1.1 模块创建和数据准备
继续在Flink-Project下新建一个 maven module作为子项目,命名为gmall-market。
这个模块中我们没有现成的数据,所以会用自定义的测试源来产生测试数据流,或者直接用生成测试数据文件。
1.2 APP市场推广统计
随着智能手机的普及,在如今的电商网站中已经有越来越多的用户来自移动端,相比起传统浏览器的登录方式,手机APP成为了更多用户访问电商网站的首选。对于电商企业来说,一般会通过各种不同的渠道对自己的APP进行市场推广,而这些渠道的统计数据(比如,不同网站上广告链接的点击量、APP下载量)就成了市场营销的重要商业指标。
首先我们考察分渠道的市场推广统计。由于没有现成的数据,所以我们需要自定义一个测试源来生成用户行为的事件流。
1.2.1 自定义测试数据源
定义一个源数据的javaBean类MarketUserBehavior,再定义一个SourceFunction,用于产生用户行为源数据:
1)定义JavaBean--MarketUserBehavior
@Data
@NoArgsConstructor
@AllArgsConstructor
public class MarketUserBehavior {
// 属性:用户ID,用户行为,推广渠道,时间戳
private Long userId;
private String behavior;
private String channel;
private Long timestamp;
}
2)自定义数据源
public class MarketBehaviorSource implements ParallelSourceFunction<MarketUserBehavior> {
//是否运行的标识位
private Boolean running=true;
//定义用户行为和推广渠道的集合
private List<String> behaviorList= Arrays.asList("CLICK", "DOWNLOAD", "INSTALL", "UNINSTALL");
private List<String> channelList=Arrays.asList("app store", "wechat", "weibo", "tieba");
//定义随机数发生器
private Random random=new Random();
@Override
public void run(SourceContext<MarketUserBehavior> ctx) throws Exception {
while (running){
//随机生成所有字段
long id = random.nextLong();
String behavior = behaviorList.get(random.nextInt(behaviorList.size()));
String channel = channelList.get(random.nextInt(channelList.size()));
long timestamp = System.currentTimeMillis();
//发出数据
ctx.collect(new MarketUserBehavior(id,behavior,channel,timestamp) );
Thread.sleep(100L);
}
}
@Override
public void cancel() {
running=false;
}
}
1.2.2 分渠道统计
每隔5秒钟统计最近一个小时按照渠道的推广量。
1)定义JavaBean--ChannelBehaviorCount
@Data
@NoArgsConstructor
@AllArgsConstructor
public class ChannelBehaviorCount {
private String channel;
private String behavior;
private String windowEnd;
private Long count;
}
2)主类程序
public class MarketByChannelApp {
public static void main(String[] args) throws Exception {
//1.创建环境
StreamExecutionEnvironment env = StreamExecutionEnvironment.getExecutionEnvironment();
env.setParallelism(1);
//2.读取自定义数据源数据
DataStreamSource<MarketUserBehavior> marketUserDS = env.addSource(new MarketBehaviorSource());
//3.过滤卸载数据,按照渠道和行为做分组,开窗
SingleOutputStreamOperator<ChannelBehaviorCount> result = marketUserDS.filter(data -> "UNINSTALL".equals(data.getBehavior()))
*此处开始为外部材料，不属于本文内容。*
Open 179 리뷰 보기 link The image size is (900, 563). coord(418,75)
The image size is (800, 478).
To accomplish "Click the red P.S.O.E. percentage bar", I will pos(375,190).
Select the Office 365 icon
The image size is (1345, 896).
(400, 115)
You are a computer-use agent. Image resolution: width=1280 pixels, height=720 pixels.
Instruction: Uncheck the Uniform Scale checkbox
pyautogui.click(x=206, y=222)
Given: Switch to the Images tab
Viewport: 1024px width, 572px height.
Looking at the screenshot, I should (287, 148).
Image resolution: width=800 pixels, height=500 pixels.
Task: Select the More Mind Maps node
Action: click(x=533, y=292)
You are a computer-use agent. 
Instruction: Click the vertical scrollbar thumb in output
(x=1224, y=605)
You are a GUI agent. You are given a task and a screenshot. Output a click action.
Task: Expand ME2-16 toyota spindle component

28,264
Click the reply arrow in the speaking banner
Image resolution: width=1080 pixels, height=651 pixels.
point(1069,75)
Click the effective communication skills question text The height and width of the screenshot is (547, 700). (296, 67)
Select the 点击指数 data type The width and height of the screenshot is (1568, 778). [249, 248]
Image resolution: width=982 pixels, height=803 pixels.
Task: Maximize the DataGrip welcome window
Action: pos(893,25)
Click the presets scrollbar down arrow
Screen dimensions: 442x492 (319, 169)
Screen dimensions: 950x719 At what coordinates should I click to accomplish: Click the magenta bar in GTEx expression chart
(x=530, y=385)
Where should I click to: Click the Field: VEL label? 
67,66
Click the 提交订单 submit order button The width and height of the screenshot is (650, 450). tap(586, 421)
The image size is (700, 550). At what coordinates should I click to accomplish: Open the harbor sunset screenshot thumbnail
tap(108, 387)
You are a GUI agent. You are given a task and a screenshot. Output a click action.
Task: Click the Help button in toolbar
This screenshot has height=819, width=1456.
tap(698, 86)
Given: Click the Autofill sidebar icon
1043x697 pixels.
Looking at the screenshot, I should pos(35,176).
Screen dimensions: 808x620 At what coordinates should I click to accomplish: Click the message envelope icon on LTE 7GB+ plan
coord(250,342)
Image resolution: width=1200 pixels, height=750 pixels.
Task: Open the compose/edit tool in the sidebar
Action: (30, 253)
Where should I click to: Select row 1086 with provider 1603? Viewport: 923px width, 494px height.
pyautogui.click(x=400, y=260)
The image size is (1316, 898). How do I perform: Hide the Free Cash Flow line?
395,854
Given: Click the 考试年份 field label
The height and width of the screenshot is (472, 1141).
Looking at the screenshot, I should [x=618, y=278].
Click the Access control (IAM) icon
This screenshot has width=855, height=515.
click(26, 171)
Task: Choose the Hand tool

.keyBy("channel", "behavior")
.timeWindow(Time.hours(1), Time.seconds(5))
.aggregate(new MarketAggFunc(), new MarketWindowFunc());
//4.打印
result.print();
//5.执行任务
env.execute();
}
public static class MarketAggFunc implements AggregateFunction<MarketUserBehavior,Long,Long>{
@Override
public Long createAccumulator() {
return 0L;
}
@Override
public Long add(MarketUserBehavior value, Long accumulator) {
return accumulator+1L;
}
@Override
public Long getResult(Long accumulator) {
return accumulator;
}
@Override
public Long merge(Long a, Long b) {
return a+b;
}
}
public static class MarketWindowFunc implements WindowFunction<Long, ChannelBehaviorCount, Tuple, TimeWindow>{
@Override
public void apply(Tuple tuple, TimeWindow window, Iterable<Long> input, Collector<ChannelBehaviorCount> out) throws Exception {
String channel = tuple.getField(0);
String behavior = tuple.getField(1);
String windowEnd = new Timestamp(window.getEnd()).toString();
Long count = input.iterator().next();
out.collect(new ChannelBehaviorCount(channel,behavior,windowEnd,count));
}
}
}
1.2.3 不分渠道(总量)统计
同样我们还可以考察不分渠道的市场推广统计,这样得到的就是所有渠道推广的总量。
1.3 页面广告分析
电商网站的市场营销商业指标中,除了自身的APP推广,还会考虑到页面上的广告投放(包括自己经营的产品和其它网站的广告)。所以广告相关的统计分析,也是市场营销的重要指标。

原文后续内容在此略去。